Can the Cauchy product of divergent series with itself be convergent?
Let $c_0=1$, $c_1=-2$, $c_n=0$ for $n>1$. Let $a_0=1$, and for $n\ge1$ recursively $$a_n=\frac12\left(c_n-\sum_{k=1}^ {n-1}a_ka_{n-k} \right).$$ Then clearly $\sum c_n=\sum a_n\cdot \sum a_n$ in the sense of Cauchy product, and $\sum c_n$ is of course very convergent. Assume $\sum a_n$ converges. Then $\sum a_n x^n$ converges absolutely on $(-1,1)$. By absolute convergence, $\sum c_n x^n=(\sum a_n x^n)^2$ for $|x|<1$, which is absurd as $\sum c_n x^n<0$ for $x>\frac12$.
Let $f(x)=\sum_{n=0}^\infty a_nx^n$ be the (binomial) Taylor series for the function $\sqrt{1+x}$. Then:
1) This power series has radius of convergence $1$, so the series $f(2)=\sum_{n=0}^\infty a_n2^n$ diverges.
2) On the interval $(-1,1)$, we have $f(x)f(x)=1+x$ pointwise, and so the Cauchy product of $f(x)$ with itself must be the formal power series $1+x+0x^2+0x^3+\dots$. In particular, this means that the Cauchy product of $f(2)$ with itself is the series $1+2+0+0+\dots$.
(This is essentially the same example as in all the other answers, but I feel like this is an easier way to come to it. We could replace $1+x$ with any other holomorphic function whose square root is not holomorphic on its entire domain.)
Without lost of generality, assume $a_0 \neq 0$. One proves that the Cauchy relations $c_n = \sum_{j=0}^n a_j a_{n-j}$ are equivalent to $$ a_n = \frac{1}{2a_0}\left(c_n - \sum_{j=1}^{n-1} a_j a_{n-j} \right) \, .$$ Multiplying $\sum_n a_n$ by an overall constant if necessary, we can assume that $2a_0 = 1$. It follows that $c_0 = 1/4$ and that $c_1 = a_1$.
Let's consider the case when $c_n = 0$ for $n \ge 2$, so that $\sum_n c_n = 1/4 + c_1$ is convergent. It is easily proved by induction on $n \ge 1$ that there exist positive integers $A_n$ such that $a_n = (-1)^{n-1}A_n c_1^n$. Therefore, whenever $|c_1| \ge 1$, the limit $\lim_{n\to \infty} a_n$ is not $0$ (if it exists at all), and so the series $\sum_n a_n$ diverges.
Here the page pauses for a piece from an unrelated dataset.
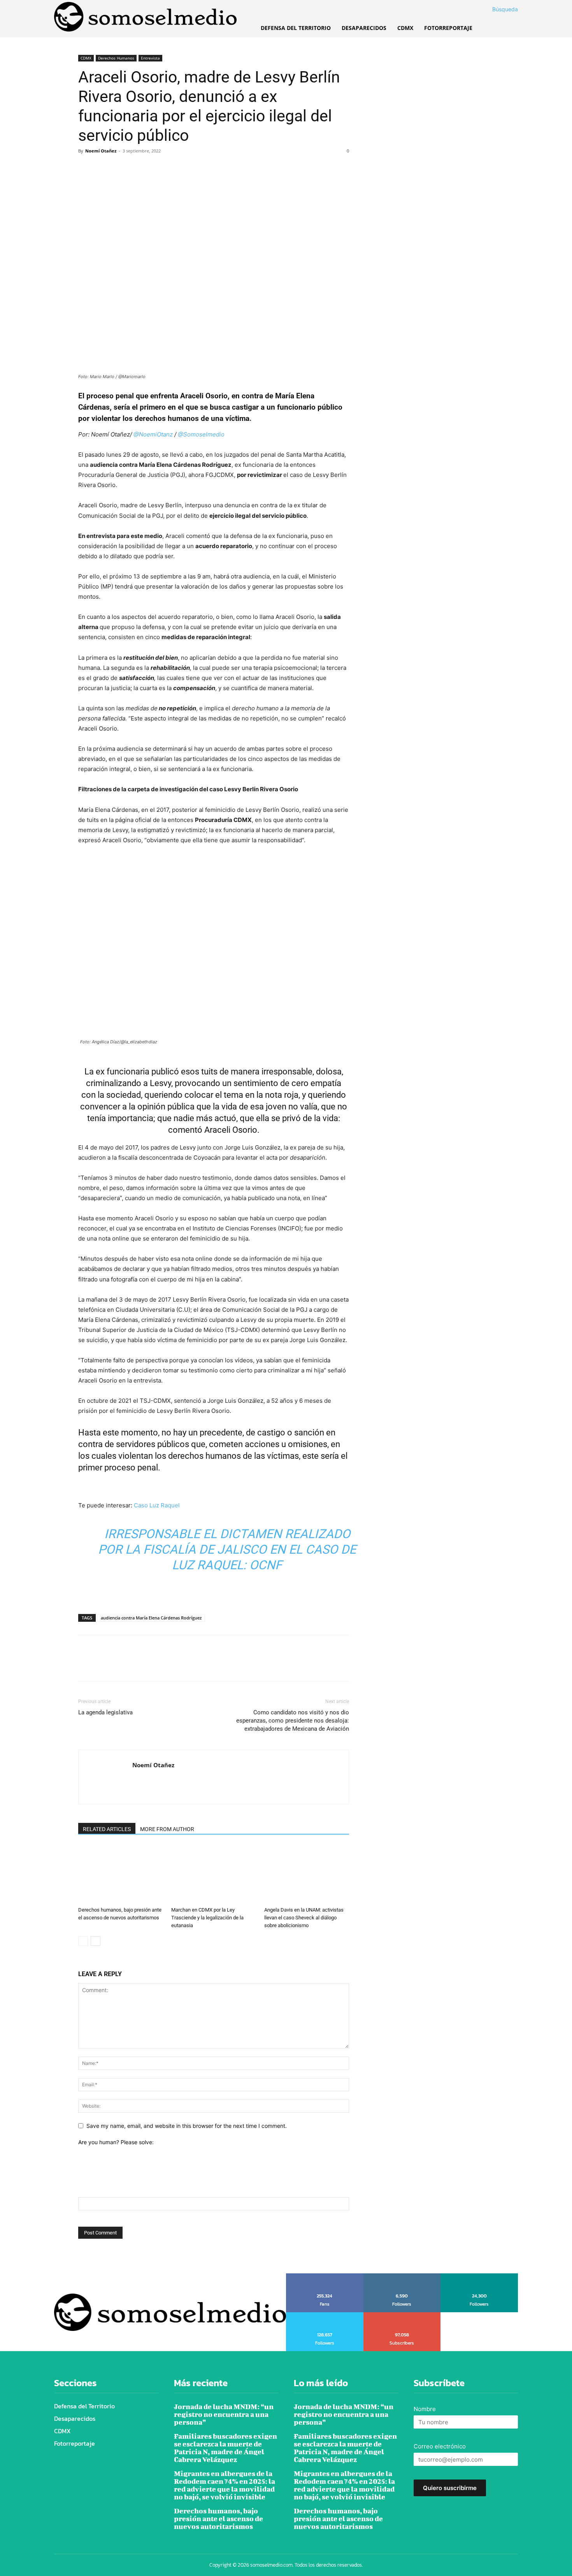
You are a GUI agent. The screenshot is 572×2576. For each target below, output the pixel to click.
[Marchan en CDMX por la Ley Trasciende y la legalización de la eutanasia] (213, 1874)
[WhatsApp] (139, 168)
Remark: In fact, based on John's answer, $A_{n+1} = C_n = \frac{1}{n+1} {2n \choose n}$ is the $n$-th Catalan number; Stirling's approximation allows to estimate $A_{n+1} \sim \frac{4^n}{\sqrt{\pi} n^{1/2}(n+1)}$, so that the above construction works if (and only if) $|c_1| > 1/4$.